Face Detection and Smile Shutter, both of which are catching on in the camcorder market after having taken over digital still cameras, are both highly touted features on this camcorder. Face Detection adjusts focus, exposure and color on up to 8 faces in a frame for both video and still images. The feature frames a box around each subjects face as you shoot and it adjusts for exposure and focus. The Smile Shutter function, on the other hand, is used for still images and in dual capture mode, automatically taking a still image when your subject smiles. You can set the sensitivity to child, adult, or auto priority. It's a handy feature that ensures you'll get a least one good shot of every relative at the party.
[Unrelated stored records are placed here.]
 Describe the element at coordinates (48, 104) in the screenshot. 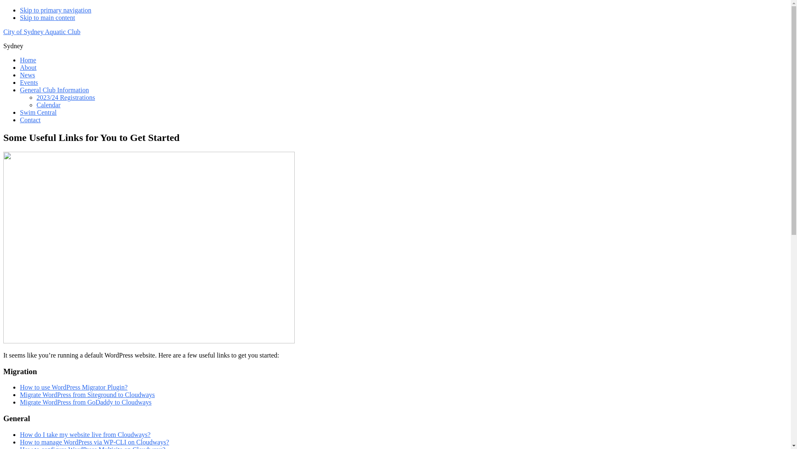

I see `'Calendar'` at that location.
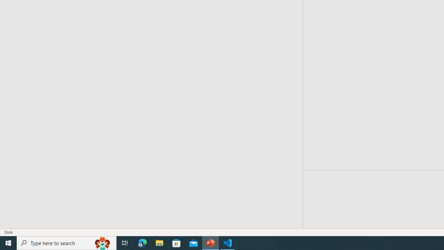  I want to click on 'Microsoft Store', so click(177, 242).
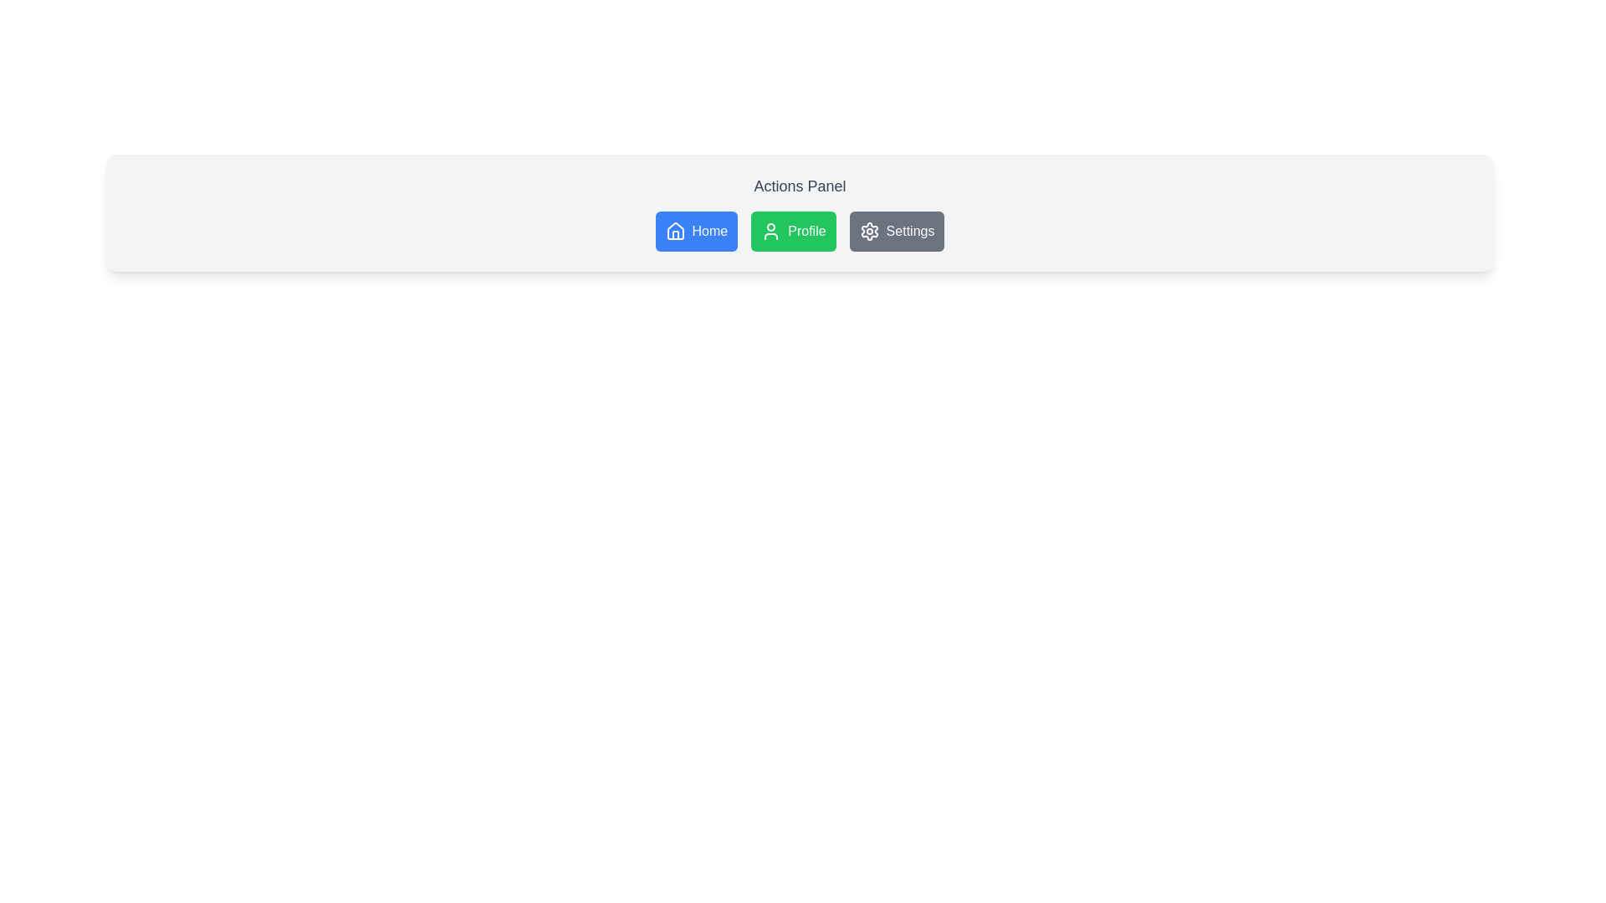  What do you see at coordinates (696, 232) in the screenshot?
I see `the first button in the row` at bounding box center [696, 232].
Around the office, we had fun trying to see if we could fake it out. The camera wasn't fooled. Every time a co-worker cracked a smile, sure enough, the TG5V took the photo.
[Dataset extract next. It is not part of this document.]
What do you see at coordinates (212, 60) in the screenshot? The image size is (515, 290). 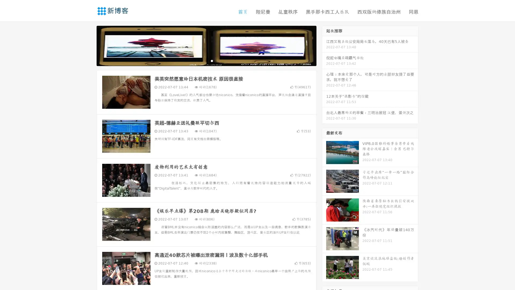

Other features, such as shooting in dual record mode and Smooth Slow Shutter were convenient as well. Dual record mode enables stills to be captured along when shooting HD video allowing you keep shooting when there's a photo you want to take. The Smooth Slow Record function takes the normal record rate of 60 frames per second and ups it to 240 fps, letting you record 3 seconds of video which will then play back in 12 seconds for a detailed breakdown of all the action. This feature definitely made for an interesting playback of co-workers spinning in their chairs.
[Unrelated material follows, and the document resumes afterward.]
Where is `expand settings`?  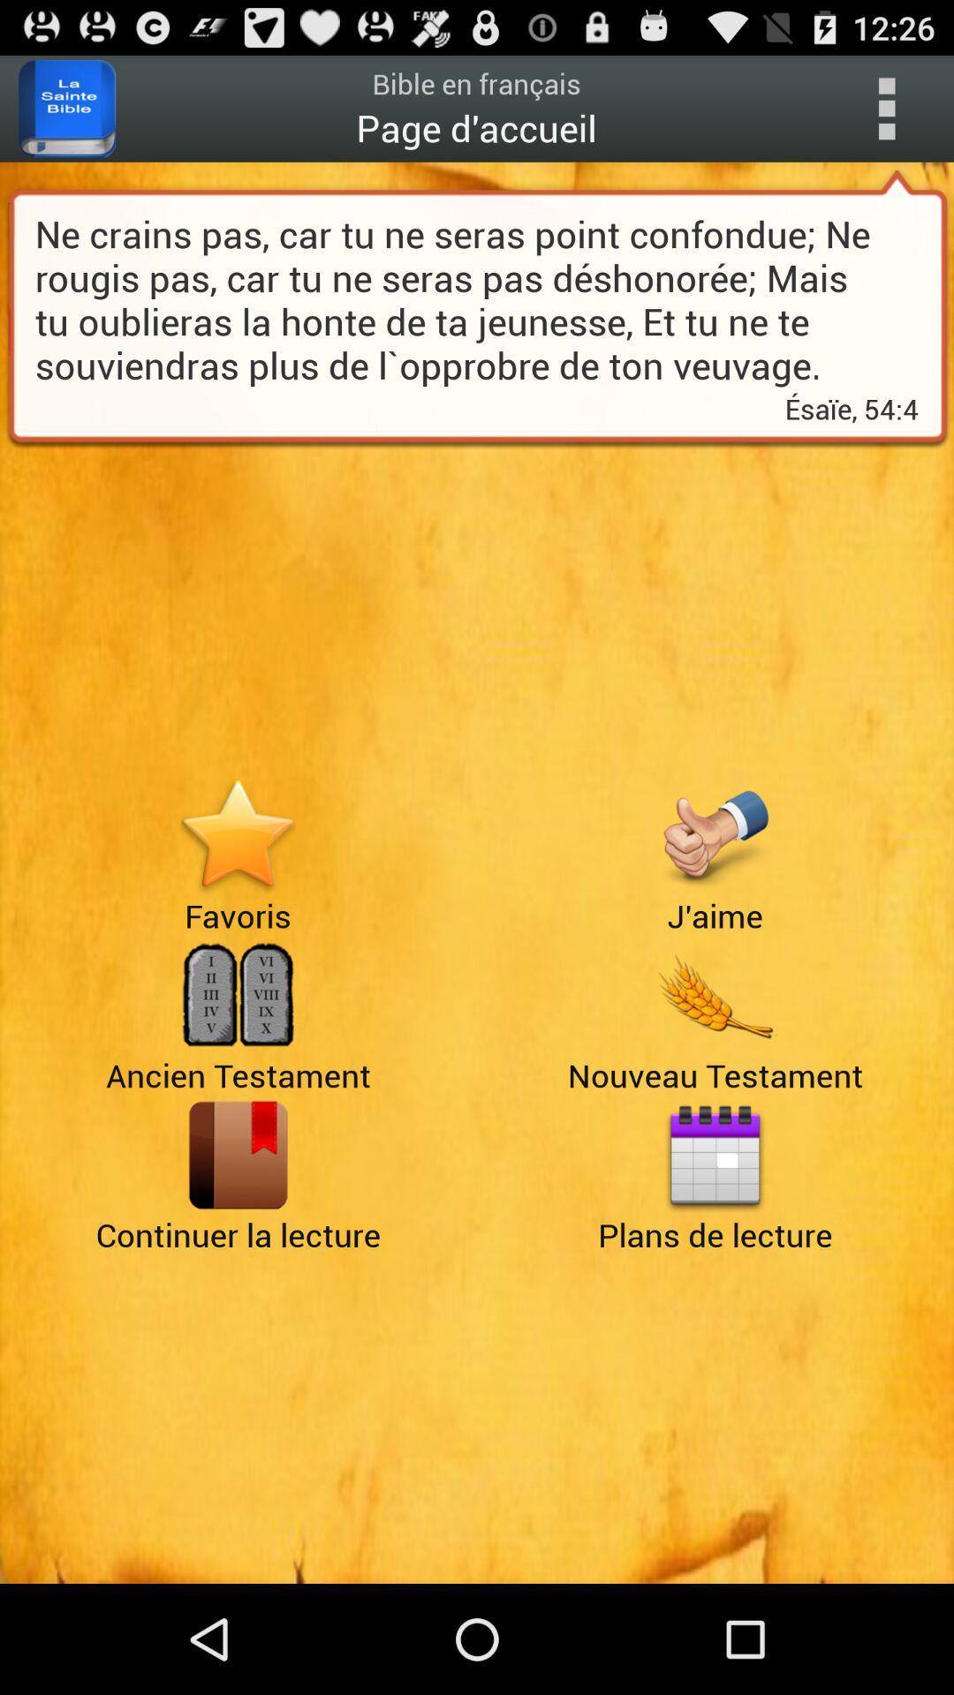
expand settings is located at coordinates (886, 108).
You can view your tagged video and stills using the aforementioned Map Index, but you also have the option to find your footage using the date, Film Roll index or Face index. Overall, the footage upon playback was clean, more so than I expected from a small, handheld camcorder. The high definition resolution really came through on everything I shot. Outdoor footage held up especially well on a large HDTV screen and gave what seemed to be an accurate reading of what was filmed with little to no image noise or distortion. The camera handled color and contrast well too without blowing anything wildly out of proportion. It provided balanced and true-to-life colors, most definitely due to Sony's x.v. Color technology which enables the camera to capture nearly twice as many viewable colors as the normal RGB color range for viewing on an HD display.
All things considered, I was impressed by the capabilities of the HDR-TG5V with everything from the image quality to its fashionable styling. Fans of uber-compact form factors and GPS tracking will likely be giving this camera a standing ovation and throwing bouquets.